_Source text:_
----------
Bayesian Inference

Supervised learning > classification

representing and reasoning with probabilities

Bayes rule

\[ P(h|D) = \frac{P(D|h) P(h)}{P(D)} \]

By chain rule:

\(P(a,b) = P(a|b) \cdot P(b)\)
\(P(a,b) = P(b|a) \cdot P(a)\)

Conditional independence

Definition. \(x\) is conditionally independent of \(y\) given \(z\) if the probability distribution governing \(x\) is independent of the value of \(y\) given the value of \(z\), that is if: \(\forall x, y, z\) \(P(X=x|Y=y, Z=z) = P(X=x|Z=z)\), or compactly: \(P(X|Y,Z) = P(X|Z)\).

Bayesian learning

goal: learn the most probable hypothesis given some data and domain knowledge
given data point \(h(x=value)\) what is the probability label of \(x\) is positive/negative?

Conceptual idea:

for each \(h \in H\) calculate \(P(h|D) \dot{=} P(D|h) P(h)\) then output \(h_{ML} = \text{argmax } P(h|D)\)

ignore the divisor since looking for max; prior of each hypothesis is uniform
find maximum likelihood (ML) hypothesis

=> this approach is not practical

Noise-free

Given:

training data \(\{ <x_i, d_i > \}\) where \(x_i\) input space and \(d_i\) are labels, true examples (noise-free) of concept \(c\)
\(c \in H\) - the concept is in hypothesis space
uniform prior - every hypothesis is equally likely

Then:

\(\displaystyle P(h) = \frac{1}{|H|}\) \(P(D|h) = \begin{cases} 1 & \text{if } d_i = h(x_i) \enspace \forall x_i,d_i \in D \newline 0 & \text{otherwise} \end{cases}\)

\(\displaystyle P(D) = \sum_{h_i \in H} P(D|h) P(h_i) = \sum_{h_i \in \text{VS}_{H,D}} 1 \cdot \frac{1}{|H|} = \frac{|VS|}{H}\) where \(VS\) is version space

\(\displaystyle P(h|D) = \frac{1 \cdot \frac{1}{|H|}}{\frac{|VH|}{|H|}} = \frac{1}{|VS|}\) probability of a hypothesis is uniform over versions space.

=> but this only works in noise-free setting, when \(h \in H\), and prior is uniform; but we can use this

Noisy data

Now with data is real valued and includes noise. Given:

training data \(\{ <x_i, d_i > \}\)
\(d_i = f(x_i) + e_i\) where \(f\) is a deterministic, error added to output
\(e_i\) small noise, drawn from normal distribution

Then:

\(h_{ML} = \text{argmax } P(h|D) = \text{argmax } P(D|h) = \text{argmax} \prod_i P(d_i|h)\)

\(\displaystyle = \text{argmax} \prod_i \frac{1}{\sqrt{2 \pi \sigma^2}} e^{- \frac{1}{2}(d_i - h(x_i))^2/\sigma^2}\)

can simplify:

\(\displaystyle = \text{argmax} \prod_i \cancel{\frac{1}{\sqrt{2 \pi \sigma^2}}} e^{- \frac{1}{2}(d_i - h(x_i))^2/\sigma^2}\) take log on both sides:

\(\displaystyle = \text{argmax} \sum_i - \cancel{\frac{1}{2}}(d_i - h(x))^2/\cancel{\sigma^2}\)
----------
_Material:_

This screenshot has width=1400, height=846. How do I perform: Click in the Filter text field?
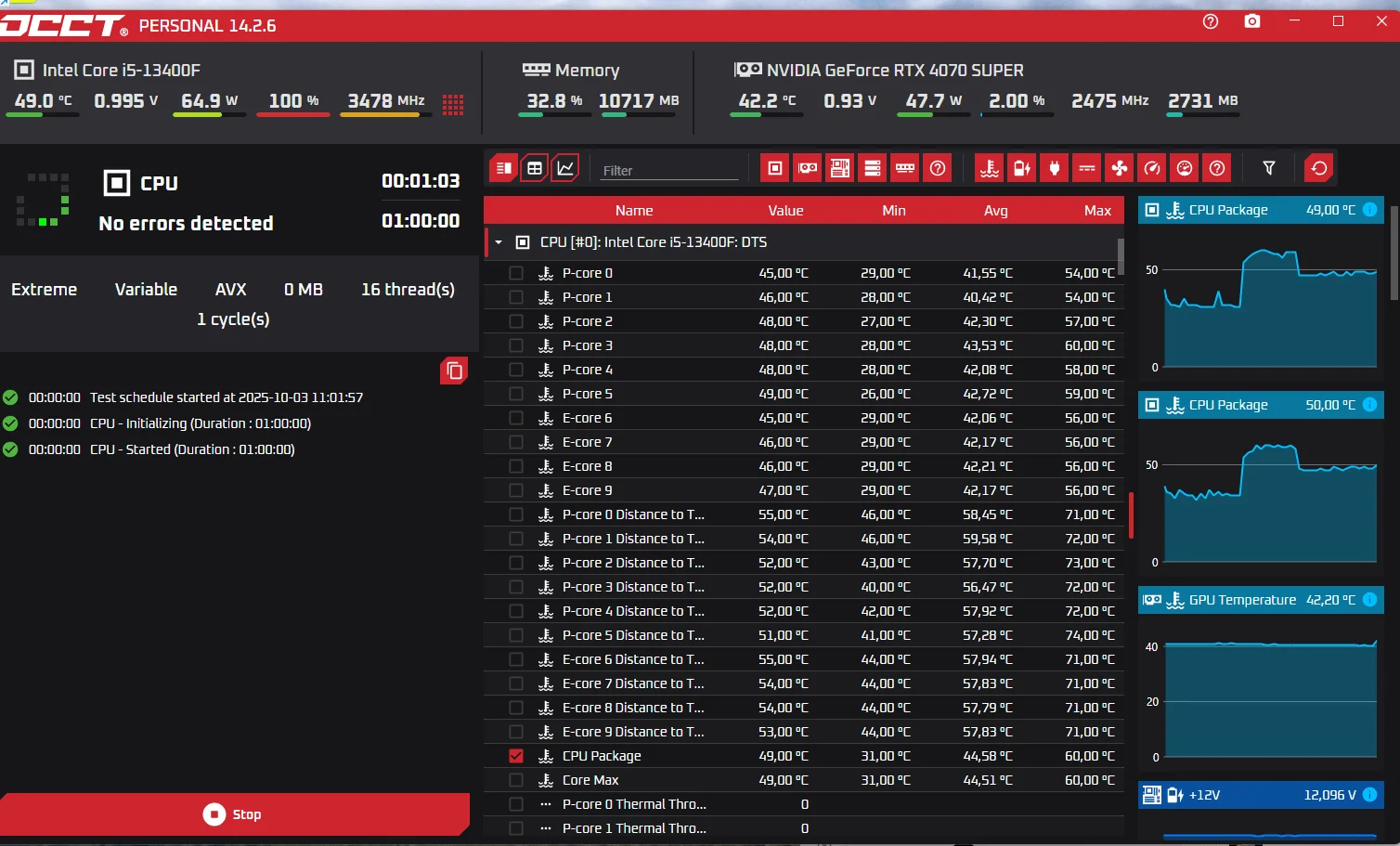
----------
_Things to do:_
1: Can you reproduce the Bayesian inference notes word for word, between "goal: learn the" and "of \(x\) is positive/negative?", inclusive?
2: How would the Bayesian inference notes go on from their last sentence? Write the continuation.

_The replies:_
1:
goal: learn the most probable hypothesis given some data and domain knowledge
given data point \(h(x=value)\) what is the probability label of \(x\) is positive/negative?

2:
\(\displaystyle = \text{argmax} -\sum_i (d_i - h(x_i))^2\)

\(\displaystyle = \text{argmin} \sum_i (d_i - h(x_i))^2\) ← sum of squared errors

Bayes net

also called Bayesian networks, belief networks, and graphical models
represents conditional independence relationships between variables in joint distribution graphically
directed acyclic graph (need topological sort to sample from network)
can be used to compute probabilities based on joint distribution <=> JD can be recovered from a network by sampling

Joint distribution

shows a probability distribution for two (or more) random variables
look for relationship between the two variables, example:

│ s │ l │ P(l) │ t │ P(t) │   s = storm,
│===│===│======│===│======│   l = lightning 
│ T │ T │ .25  │ T │ .20  │   t = thunder
│ T │ T │      │ F │ .05  │   P(X) = probability (of X) 
│ T │ F │ .40  │ T │ .04  │    
│ T │ F │      │ F │ .36  │
│ F │ T │ .05  │ T │ .04  │
│ F │ T │      │ F │ .01  │
│ F │ F │ .30  │ T │ .03  │
│ F │ F │      │ F │ .27  │

      P(¬s) = .05 + .30 = .35
     P(l│s) = .25 / (.25+.40) = .25/.65 = .3846
  P(t|¬l,s) = .04 / .4 = 0.1  (for any combinations of l, s) 
               ==> t is independent of s

Examples

Example A) Bayes network, using joint distribution and conditional independence:

 ◉ storm             P(S)         
 │                   .65          P(S) = .25 + .40 = .65
 🠧
 ◉ lightning   P(L|S)   P(L|¬S)   P(L|S)  = .25/.65 = .385 
 │              .385     .143     P(L|¬S) = .05/.35 = .143 
 🠧              
 ◉ thunder     P(T|L)  P(T|¬L)    P(T|L)  = (.2+.04)/(.25+.05) = 0.8
                 .8       .1      P(T|¬L) = (.03+.04)/.7 = 0.1 

Note: if thunder was not conditionally independent of storm, would need edge from storm to thunder in the belief network, also would need to look at all combinations of storm and lightning to compute probability of thunder (exponential # of combinations).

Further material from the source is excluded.